(Entries for text and item locations)

——————

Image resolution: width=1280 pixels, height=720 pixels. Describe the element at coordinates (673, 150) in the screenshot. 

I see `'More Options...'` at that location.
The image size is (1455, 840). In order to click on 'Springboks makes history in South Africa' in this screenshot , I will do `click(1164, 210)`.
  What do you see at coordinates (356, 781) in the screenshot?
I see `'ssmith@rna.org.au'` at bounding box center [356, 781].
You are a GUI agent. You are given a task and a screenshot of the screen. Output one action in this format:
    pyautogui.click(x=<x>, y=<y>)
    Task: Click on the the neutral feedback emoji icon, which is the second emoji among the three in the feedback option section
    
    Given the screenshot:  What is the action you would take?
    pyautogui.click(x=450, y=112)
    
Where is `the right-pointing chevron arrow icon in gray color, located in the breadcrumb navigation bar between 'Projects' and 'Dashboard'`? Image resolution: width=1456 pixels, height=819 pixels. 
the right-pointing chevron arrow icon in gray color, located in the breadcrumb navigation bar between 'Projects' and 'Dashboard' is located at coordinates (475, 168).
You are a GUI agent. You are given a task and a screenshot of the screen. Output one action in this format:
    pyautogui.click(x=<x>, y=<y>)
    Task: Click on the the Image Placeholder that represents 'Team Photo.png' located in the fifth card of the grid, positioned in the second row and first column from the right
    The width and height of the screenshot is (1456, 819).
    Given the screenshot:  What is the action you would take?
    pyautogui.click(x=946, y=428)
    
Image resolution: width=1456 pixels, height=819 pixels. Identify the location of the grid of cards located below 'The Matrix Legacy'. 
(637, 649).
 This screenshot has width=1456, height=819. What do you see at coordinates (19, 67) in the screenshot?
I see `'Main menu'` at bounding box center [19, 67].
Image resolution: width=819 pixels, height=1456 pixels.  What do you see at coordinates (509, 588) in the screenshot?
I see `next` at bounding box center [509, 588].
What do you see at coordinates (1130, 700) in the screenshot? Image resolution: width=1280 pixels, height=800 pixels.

——————

*REQUIREMENT*
Reproduce every item above line for line, with no changes to any character, space, or line break.

*COMPLETE ANSWER*
Image resolution: width=1280 pixels, height=720 pixels. Describe the element at coordinates (673, 150) in the screenshot. 

I see `'More Options...'` at that location.
The image size is (1455, 840). In order to click on 'Springboks makes history in South Africa' in this screenshot , I will do `click(1164, 210)`.
  What do you see at coordinates (356, 781) in the screenshot?
I see `'ssmith@rna.org.au'` at bounding box center [356, 781].
You are a GUI agent. You are given a task and a screenshot of the screen. Output one action in this format:
    pyautogui.click(x=<x>, y=<y>)
    Task: Click on the the neutral feedback emoji icon, which is the second emoji among the three in the feedback option section
    
    Given the screenshot:  What is the action you would take?
    pyautogui.click(x=450, y=112)
    
Where is `the right-pointing chevron arrow icon in gray color, located in the breadcrumb navigation bar between 'Projects' and 'Dashboard'`? Image resolution: width=1456 pixels, height=819 pixels. 
the right-pointing chevron arrow icon in gray color, located in the breadcrumb navigation bar between 'Projects' and 'Dashboard' is located at coordinates (475, 168).
You are a GUI agent. You are given a task and a screenshot of the screen. Output one action in this format:
    pyautogui.click(x=<x>, y=<y>)
    Task: Click on the the Image Placeholder that represents 'Team Photo.png' located in the fifth card of the grid, positioned in the second row and first column from the right
    The width and height of the screenshot is (1456, 819).
    Given the screenshot:  What is the action you would take?
    pyautogui.click(x=946, y=428)
    
Image resolution: width=1456 pixels, height=819 pixels. Identify the location of the grid of cards located below 'The Matrix Legacy'. 
(637, 649).
 This screenshot has width=1456, height=819. What do you see at coordinates (19, 67) in the screenshot?
I see `'Main menu'` at bounding box center [19, 67].
Image resolution: width=819 pixels, height=1456 pixels.  What do you see at coordinates (509, 588) in the screenshot?
I see `next` at bounding box center [509, 588].
What do you see at coordinates (1130, 700) in the screenshot? Image resolution: width=1280 pixels, height=800 pixels.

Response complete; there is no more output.